_The problem_
Copy out the data word for word, from the line containing "Find the location of a particular element. The" through the end of the data.

-- -- --

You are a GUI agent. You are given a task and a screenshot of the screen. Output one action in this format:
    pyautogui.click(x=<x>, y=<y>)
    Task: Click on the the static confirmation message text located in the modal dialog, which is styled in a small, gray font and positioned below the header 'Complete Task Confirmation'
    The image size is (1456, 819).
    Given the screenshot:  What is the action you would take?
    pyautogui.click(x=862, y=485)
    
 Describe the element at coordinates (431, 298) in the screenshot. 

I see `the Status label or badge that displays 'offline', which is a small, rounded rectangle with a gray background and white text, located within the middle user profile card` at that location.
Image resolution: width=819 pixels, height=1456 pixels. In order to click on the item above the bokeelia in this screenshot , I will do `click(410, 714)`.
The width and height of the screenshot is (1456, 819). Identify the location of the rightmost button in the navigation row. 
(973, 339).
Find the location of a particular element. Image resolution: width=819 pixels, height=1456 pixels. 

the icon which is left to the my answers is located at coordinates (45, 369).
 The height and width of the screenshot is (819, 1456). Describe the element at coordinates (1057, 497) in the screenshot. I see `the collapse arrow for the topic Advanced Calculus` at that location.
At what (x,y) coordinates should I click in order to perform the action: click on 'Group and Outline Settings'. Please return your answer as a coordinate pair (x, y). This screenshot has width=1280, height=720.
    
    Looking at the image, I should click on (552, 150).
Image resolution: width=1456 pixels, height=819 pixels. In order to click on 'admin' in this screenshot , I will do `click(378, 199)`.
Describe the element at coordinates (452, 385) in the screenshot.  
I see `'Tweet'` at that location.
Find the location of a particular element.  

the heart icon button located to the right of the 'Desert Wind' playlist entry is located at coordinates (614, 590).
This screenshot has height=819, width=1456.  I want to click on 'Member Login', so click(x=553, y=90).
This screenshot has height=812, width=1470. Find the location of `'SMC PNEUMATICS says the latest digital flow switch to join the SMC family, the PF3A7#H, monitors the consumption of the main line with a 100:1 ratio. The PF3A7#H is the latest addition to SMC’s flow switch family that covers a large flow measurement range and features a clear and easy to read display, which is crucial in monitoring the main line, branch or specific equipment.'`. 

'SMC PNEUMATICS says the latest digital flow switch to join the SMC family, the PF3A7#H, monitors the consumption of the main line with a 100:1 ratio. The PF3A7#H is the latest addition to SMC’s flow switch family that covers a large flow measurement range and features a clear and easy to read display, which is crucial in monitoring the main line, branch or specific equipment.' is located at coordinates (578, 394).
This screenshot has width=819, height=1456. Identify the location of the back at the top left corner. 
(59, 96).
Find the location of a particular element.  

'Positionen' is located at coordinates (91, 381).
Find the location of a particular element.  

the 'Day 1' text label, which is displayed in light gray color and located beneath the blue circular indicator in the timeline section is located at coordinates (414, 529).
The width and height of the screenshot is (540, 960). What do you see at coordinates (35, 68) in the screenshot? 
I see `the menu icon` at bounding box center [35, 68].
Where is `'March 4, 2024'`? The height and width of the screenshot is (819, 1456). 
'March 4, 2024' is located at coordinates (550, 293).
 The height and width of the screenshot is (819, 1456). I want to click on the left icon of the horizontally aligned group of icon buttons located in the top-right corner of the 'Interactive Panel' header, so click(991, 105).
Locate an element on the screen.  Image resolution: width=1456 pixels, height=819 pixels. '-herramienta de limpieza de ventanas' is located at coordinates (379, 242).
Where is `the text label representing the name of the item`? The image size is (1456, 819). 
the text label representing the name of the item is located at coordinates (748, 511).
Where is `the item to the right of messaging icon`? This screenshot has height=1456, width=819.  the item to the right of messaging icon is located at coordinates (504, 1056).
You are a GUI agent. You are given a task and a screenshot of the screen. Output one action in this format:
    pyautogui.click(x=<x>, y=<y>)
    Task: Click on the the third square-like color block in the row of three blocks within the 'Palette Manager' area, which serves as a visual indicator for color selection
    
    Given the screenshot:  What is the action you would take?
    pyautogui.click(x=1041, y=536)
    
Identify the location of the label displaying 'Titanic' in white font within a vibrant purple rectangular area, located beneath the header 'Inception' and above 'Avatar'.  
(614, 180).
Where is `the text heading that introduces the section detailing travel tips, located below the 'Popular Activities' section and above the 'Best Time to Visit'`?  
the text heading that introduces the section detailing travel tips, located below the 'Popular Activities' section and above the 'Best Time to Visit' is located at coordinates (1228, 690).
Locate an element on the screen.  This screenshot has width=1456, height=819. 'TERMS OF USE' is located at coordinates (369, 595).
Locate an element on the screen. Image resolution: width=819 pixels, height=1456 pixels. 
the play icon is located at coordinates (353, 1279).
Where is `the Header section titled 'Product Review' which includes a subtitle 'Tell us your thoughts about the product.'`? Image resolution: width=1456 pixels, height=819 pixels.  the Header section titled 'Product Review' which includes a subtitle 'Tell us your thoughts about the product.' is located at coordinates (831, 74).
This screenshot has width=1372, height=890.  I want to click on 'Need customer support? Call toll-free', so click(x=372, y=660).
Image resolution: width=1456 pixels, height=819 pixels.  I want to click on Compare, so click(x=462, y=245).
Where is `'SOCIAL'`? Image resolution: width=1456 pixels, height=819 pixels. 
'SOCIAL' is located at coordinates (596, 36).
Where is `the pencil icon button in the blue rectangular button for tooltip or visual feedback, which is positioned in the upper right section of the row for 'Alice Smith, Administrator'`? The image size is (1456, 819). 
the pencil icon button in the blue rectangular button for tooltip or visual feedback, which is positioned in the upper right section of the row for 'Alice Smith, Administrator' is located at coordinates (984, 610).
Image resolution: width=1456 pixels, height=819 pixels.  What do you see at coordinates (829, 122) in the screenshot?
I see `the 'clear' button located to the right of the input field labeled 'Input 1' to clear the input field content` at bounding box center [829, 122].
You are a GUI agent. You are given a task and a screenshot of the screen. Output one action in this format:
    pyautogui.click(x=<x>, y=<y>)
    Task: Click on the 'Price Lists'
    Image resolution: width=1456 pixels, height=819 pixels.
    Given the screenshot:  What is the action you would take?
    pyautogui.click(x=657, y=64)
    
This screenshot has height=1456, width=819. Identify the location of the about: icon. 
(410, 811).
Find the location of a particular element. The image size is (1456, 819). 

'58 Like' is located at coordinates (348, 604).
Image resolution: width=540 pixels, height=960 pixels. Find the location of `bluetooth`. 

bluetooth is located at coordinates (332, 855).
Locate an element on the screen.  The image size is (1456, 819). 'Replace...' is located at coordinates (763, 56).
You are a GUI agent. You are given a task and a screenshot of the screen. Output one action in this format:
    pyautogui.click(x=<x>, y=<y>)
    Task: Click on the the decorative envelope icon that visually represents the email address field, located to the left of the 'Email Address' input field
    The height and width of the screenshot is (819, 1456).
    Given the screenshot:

-- -- --

_Solution to the problem_
Find the location of a particular element. The image size is (1456, 819). 

'58 Like' is located at coordinates (348, 604).
Image resolution: width=540 pixels, height=960 pixels. Find the location of `bluetooth`. 

bluetooth is located at coordinates (332, 855).
Locate an element on the screen.  The image size is (1456, 819). 'Replace...' is located at coordinates (763, 56).
You are a GUI agent. You are given a task and a screenshot of the screen. Output one action in this format:
    pyautogui.click(x=<x>, y=<y>)
    Task: Click on the the decorative envelope icon that visually represents the email address field, located to the left of the 'Email Address' input field
    The height and width of the screenshot is (819, 1456).
    Given the screenshot:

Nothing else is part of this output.